By Jason Wojciechowski on July 27, 2011 at 2:55 PM

Trystan Magnuson has been called back up from Sacramento to take the place of Joey Devine, who's been optioned. The last I saw of Devine, he was coming out of a game clutching his back. He turned out to be fine in one sense because while I was on vacation, he pitched three times. His results were horrible, though, as he allowed four walks and three hits against just one strikeout in thirteen batters faced. Something may not be right with Devine, and it makes sense to have him figure out what that is in Sacramento rather than Oakland if it ends up not being a Disabled List issue.

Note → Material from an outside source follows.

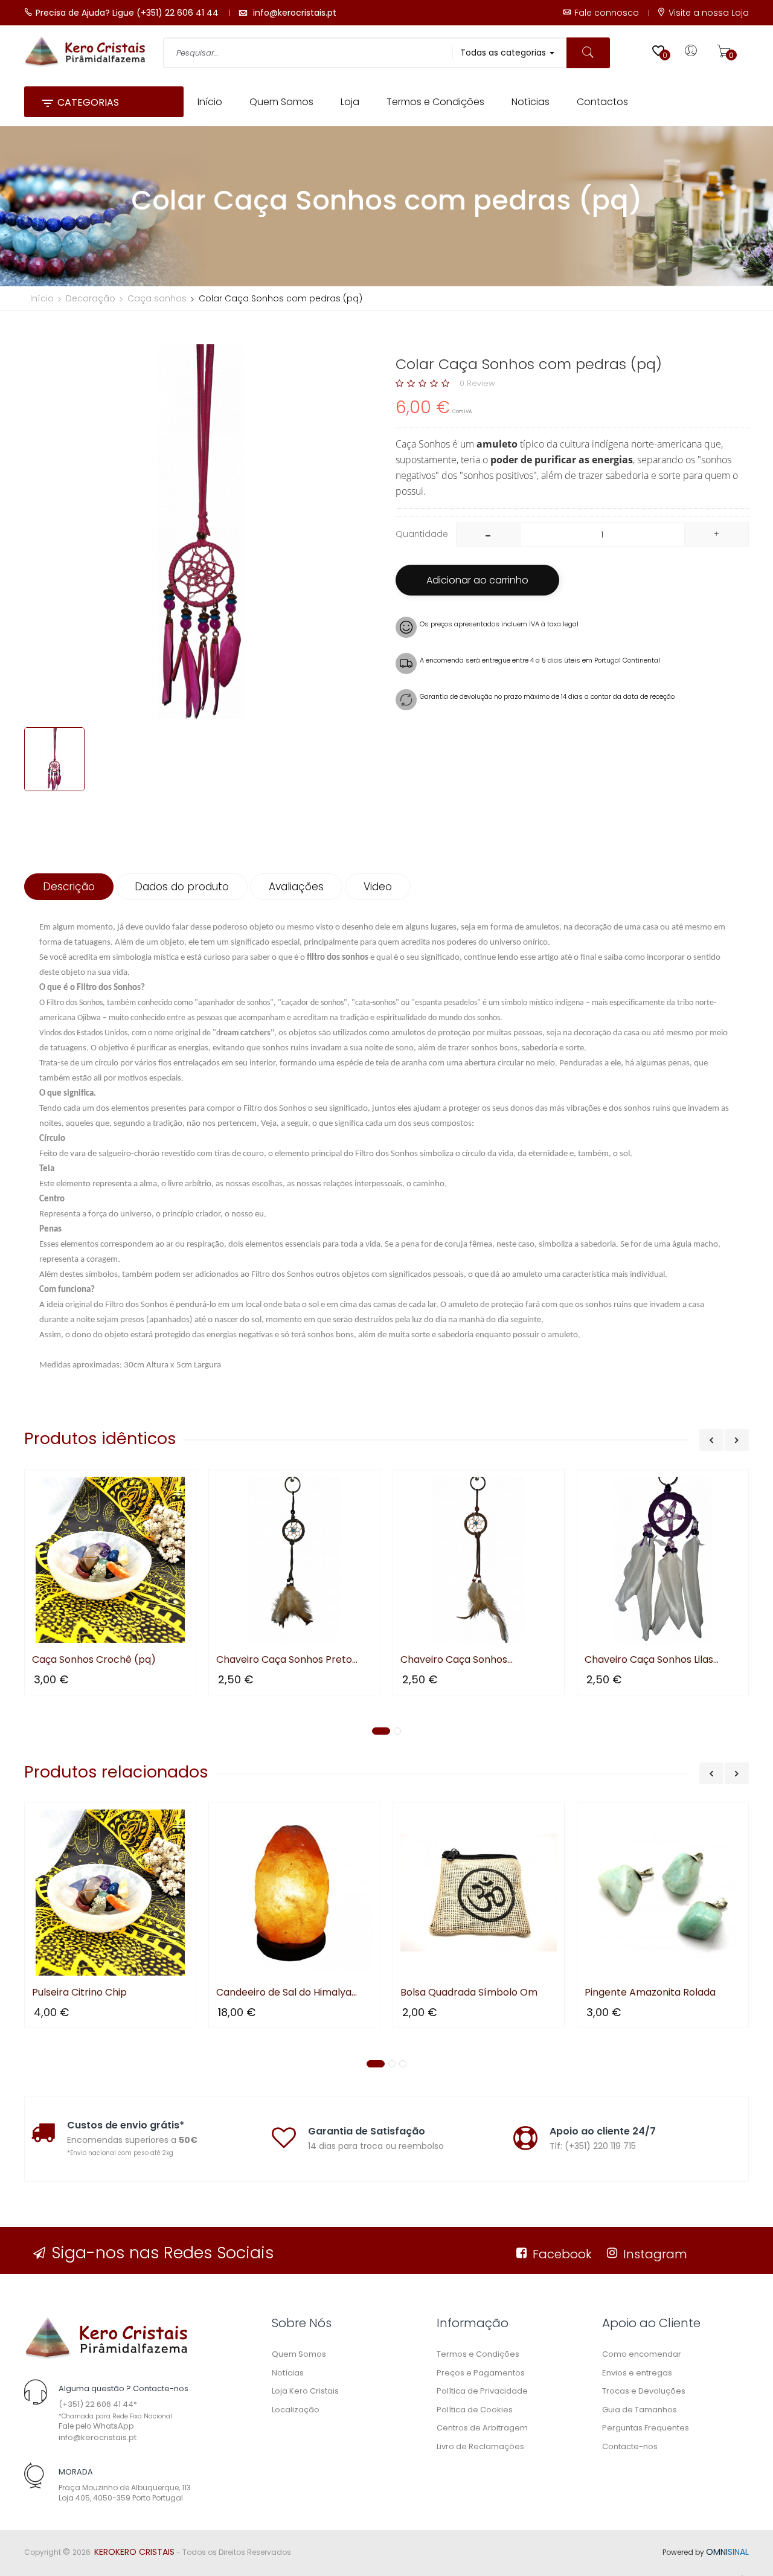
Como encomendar (641, 2354)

Trystan Magnuson is really tall, and his fielding "independent" results are better than his ERA -- five whiffs, one walk, one homer in 27 batters. The problem is the seven hits. Five of those, though, including the one homer, came in one outing, an 11-1 loss against Minnesota. Magnuson followed that up (42 days later) with an excellent outing against Florida that nearly helped the A's come back from an early deficit. He gave up little hard contact, leading to just one hit in eleven batters.

In the end, of course, which is the real Trystan Magnuson hardly matters, and not just because the A's are [I don't even want to look] games out of first place. He's the eighth man in the bullpen1 and should only pitch if Guillermo Moscoso gets blown up again. A mopup guy on a 42-55 team is a sad thing to behold, but hey, there are probably worse jobs.

Yes, despite all this, when Joey Devine goes to Sacramento, up comes not 
Chris Carter or Adam Rosales or Adrian Cardenas or (after a Daric Barton 
60-day DL move) Andy LaRoche or Matt Carson or Kevin Kouzmanoff or Jai 
Miller, but Trystan Magnuson. Not a single guy I listed is 
super-amazing, but c'mon, we're talking about a bench player on the 
*A's*.

  1. Yes, the A's still have eight relievers despite running Trevor Cahill, Brandon McCarthy, and Gio Gonzalez out to the hill three days out of five. And despite having, in Kurt Suzuki and Cliff Pennington, hitters at the bottom of the order for whom a team might sensibly sub in a replacement in certain situations. And despite figuring you might need to get Hideki Matsui or Josh Willingham out of left field late in a game for both defensive and old-knees reasons. And despite the worst pitcher in the bullpen, Fautino "The Mormon," being someone who's sometimes viewed (optimistically, sure, but what else do we have?) as a future closer.